Seems more likely that UI code will just be designed by hand.

is there anything which you still plan to add/extend?
>
>
> On Monday, November 14, 2016 at 1:30:58 AM UTC+1, Rich wrote:
>
> This looks very well done. I've not done any real programming in it but
> looking over the github it looks like this is well on it's way.  Thank
> you!! i have a few programs I've been meaning to write that needed a
> gui, I'll be giving this a shot.
>
>
>
> On Thursday, November 10, 2016 at 3:34:36 PM UTC-5, therecipe wrote:
>
> Hey everyone,
>
> I would like to officially announce the project I'm working on for a while
> now.
> It's a binding for the Qt framework + some tools to help you with
> development and deployment of your Qt applications.
>
> The most interesting feature of the Qt framework for the Go community is
> probably that it can be used to develop native looking GUI applications for
> various platforms without the need to make platform specific changes to
> your code.
> Beside the GUI modules Qt also includes: a webengine (chromium), several
> multimedia functions, access to bluetooth + nfc, access to various hardware
> sensors, gamepad support, access to position informations and much more ...

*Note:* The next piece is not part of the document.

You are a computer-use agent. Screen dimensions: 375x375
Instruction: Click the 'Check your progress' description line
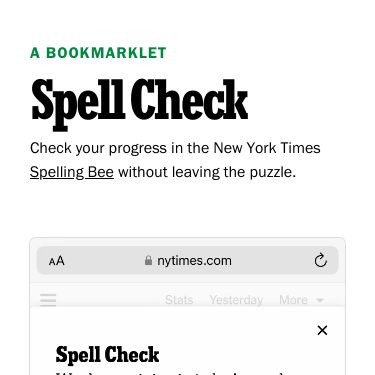(x=175, y=148)

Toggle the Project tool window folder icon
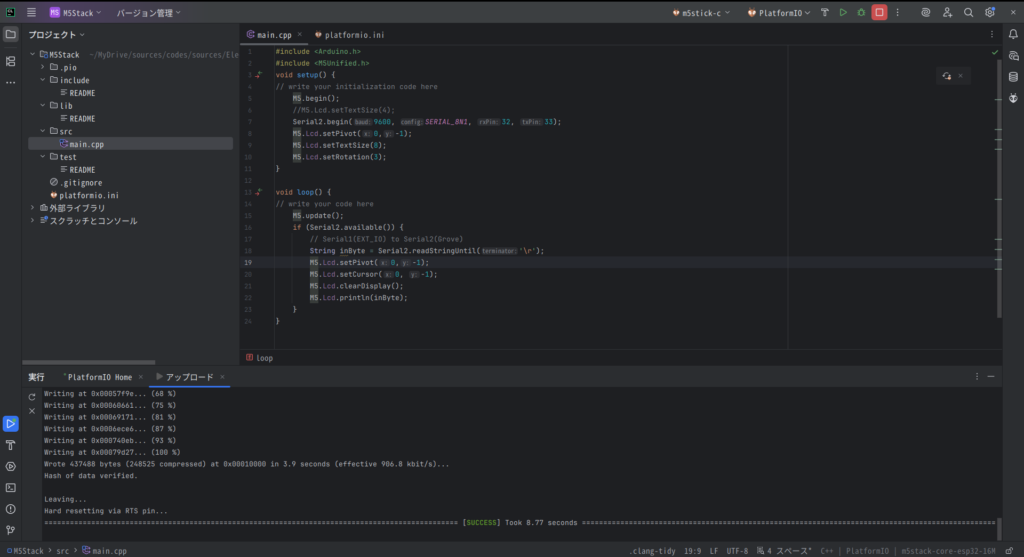point(11,34)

> The Qt article on wikipedia: https://en.wikipedia.org/wiki/Qt_(software)
>
>
> There are two caveats for those who intent to use the binding:
>
> 1. You code won't be pure Go anymore, as this binding heavily relies on
> cgo.
> 2. The binding dynamically links to Qt's libraries, which results in
> 25-50mb (depending on the platform) uncompressed libs that have to be
> deployed along with you binary.
> (But it's also possible to link against the static Qt libs and remove this
> need. And there is also work being done to reduce the size of the dynamic
> libs in the upcoming versions of Qt.)
>
>
> For the pro side, I should probably mention that:
>
> 1. The deployment to most platforms is pretty trivial (that includes cross
> compiling). (And there will be even more supported platforms in the future)
> 2. That the binding is almost complete and already supports most Qt
> modules (30+).
> 3. There are a lot of examples to get you started. (And porting over
> existing C++ examples should be super simple)
>
>
> If someone is interested in testing it out, it can be found here:
> https://github.com/therecipe/qt
>
>
> Or if you just want to take a quick look and test the examples on Linux
> and you are familiar with Docker.
> You could use one of the images as well: `docker pull therecipe/qt:base`
> And simply run `qtdeploy build desktop` in one of the `$GOPATH/src/
> github.com/therecipe/qt/internal/examples/`
> <http://github.com/therecipe/qt/internal/examples/> sub-sub folders.
> (inside the container)
> There will be a new folder created called `deploy`, which should contain
> everything that is needed to run the application on a regular 64-bit Linux
> system.
>
>
> Please let me know what you think.